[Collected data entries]
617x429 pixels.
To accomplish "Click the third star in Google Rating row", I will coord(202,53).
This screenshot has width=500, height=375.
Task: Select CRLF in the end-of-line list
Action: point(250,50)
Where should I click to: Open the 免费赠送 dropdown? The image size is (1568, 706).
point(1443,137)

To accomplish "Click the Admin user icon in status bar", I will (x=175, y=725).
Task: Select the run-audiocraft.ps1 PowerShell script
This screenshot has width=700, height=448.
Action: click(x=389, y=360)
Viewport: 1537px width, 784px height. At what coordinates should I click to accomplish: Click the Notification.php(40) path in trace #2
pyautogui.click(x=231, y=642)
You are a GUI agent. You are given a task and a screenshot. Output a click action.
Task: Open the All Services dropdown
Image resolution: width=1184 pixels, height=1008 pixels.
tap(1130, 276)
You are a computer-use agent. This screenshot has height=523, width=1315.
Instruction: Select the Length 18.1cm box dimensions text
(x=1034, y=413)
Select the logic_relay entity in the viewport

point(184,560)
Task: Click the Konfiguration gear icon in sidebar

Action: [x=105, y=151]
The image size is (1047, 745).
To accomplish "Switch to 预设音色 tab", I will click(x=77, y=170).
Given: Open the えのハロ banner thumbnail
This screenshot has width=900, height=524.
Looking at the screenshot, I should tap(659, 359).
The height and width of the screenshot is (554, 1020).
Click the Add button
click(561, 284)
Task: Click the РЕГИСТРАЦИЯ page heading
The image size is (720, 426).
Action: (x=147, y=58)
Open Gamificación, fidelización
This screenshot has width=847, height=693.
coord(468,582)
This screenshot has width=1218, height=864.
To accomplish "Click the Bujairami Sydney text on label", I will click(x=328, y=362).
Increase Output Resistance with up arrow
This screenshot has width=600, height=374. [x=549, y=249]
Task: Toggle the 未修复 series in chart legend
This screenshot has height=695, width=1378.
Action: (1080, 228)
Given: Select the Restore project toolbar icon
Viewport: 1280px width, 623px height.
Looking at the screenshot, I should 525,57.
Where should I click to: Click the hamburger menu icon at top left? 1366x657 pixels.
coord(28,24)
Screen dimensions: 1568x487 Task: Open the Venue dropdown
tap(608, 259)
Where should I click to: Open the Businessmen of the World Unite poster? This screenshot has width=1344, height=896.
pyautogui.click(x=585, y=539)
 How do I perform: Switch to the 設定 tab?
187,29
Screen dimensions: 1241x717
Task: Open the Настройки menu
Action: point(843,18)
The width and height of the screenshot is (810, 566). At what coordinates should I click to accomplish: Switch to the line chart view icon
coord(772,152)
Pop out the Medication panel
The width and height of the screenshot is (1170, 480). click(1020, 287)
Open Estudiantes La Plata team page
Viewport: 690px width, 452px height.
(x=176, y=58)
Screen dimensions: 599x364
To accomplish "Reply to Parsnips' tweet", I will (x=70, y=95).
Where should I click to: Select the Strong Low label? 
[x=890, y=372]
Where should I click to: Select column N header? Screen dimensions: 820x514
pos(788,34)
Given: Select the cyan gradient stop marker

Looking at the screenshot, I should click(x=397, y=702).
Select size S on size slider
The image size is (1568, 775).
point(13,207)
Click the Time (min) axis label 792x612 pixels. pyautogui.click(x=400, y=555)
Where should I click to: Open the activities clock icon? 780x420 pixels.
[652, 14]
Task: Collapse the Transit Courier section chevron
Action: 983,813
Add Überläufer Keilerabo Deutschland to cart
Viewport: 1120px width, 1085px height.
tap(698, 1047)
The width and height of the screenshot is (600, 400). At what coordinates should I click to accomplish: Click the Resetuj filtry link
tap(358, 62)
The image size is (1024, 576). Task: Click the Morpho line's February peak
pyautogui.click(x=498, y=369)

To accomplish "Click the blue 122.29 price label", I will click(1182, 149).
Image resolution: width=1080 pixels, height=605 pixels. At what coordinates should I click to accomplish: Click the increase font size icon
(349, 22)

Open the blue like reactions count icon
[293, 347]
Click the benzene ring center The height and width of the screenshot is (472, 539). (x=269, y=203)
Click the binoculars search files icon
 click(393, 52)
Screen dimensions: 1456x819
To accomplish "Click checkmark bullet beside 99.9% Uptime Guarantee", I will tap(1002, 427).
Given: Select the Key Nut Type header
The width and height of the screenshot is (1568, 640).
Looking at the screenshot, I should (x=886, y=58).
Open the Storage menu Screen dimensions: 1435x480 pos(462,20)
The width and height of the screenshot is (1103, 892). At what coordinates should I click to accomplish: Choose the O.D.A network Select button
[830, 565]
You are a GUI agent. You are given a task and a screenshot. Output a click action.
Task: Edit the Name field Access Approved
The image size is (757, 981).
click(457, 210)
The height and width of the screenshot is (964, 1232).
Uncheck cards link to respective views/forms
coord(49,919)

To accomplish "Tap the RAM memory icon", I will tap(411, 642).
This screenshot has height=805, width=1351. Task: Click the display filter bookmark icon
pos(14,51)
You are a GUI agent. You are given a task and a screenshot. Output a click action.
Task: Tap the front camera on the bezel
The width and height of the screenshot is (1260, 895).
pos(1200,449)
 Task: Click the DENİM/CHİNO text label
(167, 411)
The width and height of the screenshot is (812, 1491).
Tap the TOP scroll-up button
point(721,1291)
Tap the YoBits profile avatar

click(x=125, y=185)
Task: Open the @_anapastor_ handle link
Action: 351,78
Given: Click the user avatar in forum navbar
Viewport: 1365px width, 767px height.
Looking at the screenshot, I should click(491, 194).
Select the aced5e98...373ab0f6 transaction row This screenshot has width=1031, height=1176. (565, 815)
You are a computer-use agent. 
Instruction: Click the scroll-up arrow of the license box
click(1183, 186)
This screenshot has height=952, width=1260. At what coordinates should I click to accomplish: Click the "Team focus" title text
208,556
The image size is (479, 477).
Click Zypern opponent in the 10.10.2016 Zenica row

__THE PROBLEM__.
For the string "user", filter the data and copy out each line where it occurs.

__RESULT FOR THIS TASK__.
To accomplish "Click the Admin user icon in status bar", I will (x=175, y=725).
Given: Click the user avatar in forum navbar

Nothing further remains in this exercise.